The Kingdom of Rarities presents a new context for understanding rarity and its implications, both for our understanding of how the natural world works and for what it can teach us about protecting biodiversity during a time of large-scale environmental change. Using cutting-edge science from remote outposts around the world, award-winning author Eric Dinerstein animates the key questions that scientists are asking themselves about why some species are so abundant and others not. What are the rarest species and why are they most likely to be found in certain types of environments? Which species have always been rare, and which have only recently been made rare? Which should we seek to protect most? Throughout, Dinerstein explores rarity as a central principle within conservation biology, advancing both our understanding of the natural world and inspiring the creation of new tools and technologies that can help us add to our knowledge and design more effective conservation strategies.
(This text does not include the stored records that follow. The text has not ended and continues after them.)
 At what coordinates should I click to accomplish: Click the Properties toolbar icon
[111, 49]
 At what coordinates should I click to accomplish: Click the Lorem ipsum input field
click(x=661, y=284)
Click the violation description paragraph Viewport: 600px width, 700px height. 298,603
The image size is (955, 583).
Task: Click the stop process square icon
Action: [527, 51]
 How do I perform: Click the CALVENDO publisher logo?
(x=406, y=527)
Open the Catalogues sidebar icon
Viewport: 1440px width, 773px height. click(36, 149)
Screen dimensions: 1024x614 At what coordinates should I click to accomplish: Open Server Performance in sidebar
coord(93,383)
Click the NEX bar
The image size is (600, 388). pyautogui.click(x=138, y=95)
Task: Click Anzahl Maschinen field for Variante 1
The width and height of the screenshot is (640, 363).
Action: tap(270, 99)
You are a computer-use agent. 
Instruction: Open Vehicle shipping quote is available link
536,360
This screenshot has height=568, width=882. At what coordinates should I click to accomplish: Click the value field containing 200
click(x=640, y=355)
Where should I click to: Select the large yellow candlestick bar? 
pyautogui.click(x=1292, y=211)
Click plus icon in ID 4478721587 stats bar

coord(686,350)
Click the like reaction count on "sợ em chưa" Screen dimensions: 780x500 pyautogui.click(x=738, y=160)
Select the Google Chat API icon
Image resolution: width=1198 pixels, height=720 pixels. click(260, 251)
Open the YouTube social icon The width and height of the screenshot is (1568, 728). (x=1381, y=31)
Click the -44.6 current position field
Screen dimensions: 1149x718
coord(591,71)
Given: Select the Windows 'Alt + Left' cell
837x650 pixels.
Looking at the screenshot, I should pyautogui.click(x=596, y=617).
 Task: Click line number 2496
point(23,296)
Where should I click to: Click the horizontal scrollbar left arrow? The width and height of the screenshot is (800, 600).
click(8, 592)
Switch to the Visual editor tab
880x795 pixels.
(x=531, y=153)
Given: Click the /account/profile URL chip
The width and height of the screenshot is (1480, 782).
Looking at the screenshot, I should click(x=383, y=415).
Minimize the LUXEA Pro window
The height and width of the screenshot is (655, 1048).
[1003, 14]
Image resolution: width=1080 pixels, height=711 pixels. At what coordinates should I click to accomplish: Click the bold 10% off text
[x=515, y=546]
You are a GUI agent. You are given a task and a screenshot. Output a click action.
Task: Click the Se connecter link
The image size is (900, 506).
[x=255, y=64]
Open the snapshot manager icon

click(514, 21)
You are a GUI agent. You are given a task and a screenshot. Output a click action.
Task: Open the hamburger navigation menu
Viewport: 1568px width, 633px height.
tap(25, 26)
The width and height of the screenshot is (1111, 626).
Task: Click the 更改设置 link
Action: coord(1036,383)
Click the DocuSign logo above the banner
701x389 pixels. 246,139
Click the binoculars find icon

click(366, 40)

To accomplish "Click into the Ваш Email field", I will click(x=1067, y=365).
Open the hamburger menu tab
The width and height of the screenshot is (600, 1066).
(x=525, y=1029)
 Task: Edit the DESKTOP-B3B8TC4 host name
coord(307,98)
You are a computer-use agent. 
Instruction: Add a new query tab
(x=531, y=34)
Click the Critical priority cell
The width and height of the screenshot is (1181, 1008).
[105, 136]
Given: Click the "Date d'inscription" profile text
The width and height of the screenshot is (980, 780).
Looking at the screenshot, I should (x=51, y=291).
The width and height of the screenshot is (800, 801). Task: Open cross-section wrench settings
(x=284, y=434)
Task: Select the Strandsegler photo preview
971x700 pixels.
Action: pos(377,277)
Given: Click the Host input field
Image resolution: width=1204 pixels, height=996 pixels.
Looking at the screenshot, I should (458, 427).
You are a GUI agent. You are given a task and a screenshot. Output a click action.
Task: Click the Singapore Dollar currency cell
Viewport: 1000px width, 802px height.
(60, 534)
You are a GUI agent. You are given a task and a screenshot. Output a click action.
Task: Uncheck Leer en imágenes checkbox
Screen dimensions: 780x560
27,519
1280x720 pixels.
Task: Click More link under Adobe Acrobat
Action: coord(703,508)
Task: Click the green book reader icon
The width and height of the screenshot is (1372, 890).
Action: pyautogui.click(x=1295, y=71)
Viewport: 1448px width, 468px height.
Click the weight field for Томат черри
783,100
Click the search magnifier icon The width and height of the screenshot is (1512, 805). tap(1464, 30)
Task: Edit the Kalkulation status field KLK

He focuses on real-time threats to biodiversity, from climate change to habitat fragmentation, and draws on his long and distinguished scientific career to illuminate the concept of rarity for readers across the spectrum of scientific knowledge.
Eric Dinerstein is Chief Scientist with the World Wildlife Fund, where he has spent the past 24 years working to save rare species globally. He began his career in 1975 studying tigers in Nepal as a Peace Corps volunteer and later served as a postdoctoral fellow with the Smithsonian Institution studying rhinoceroses and predators.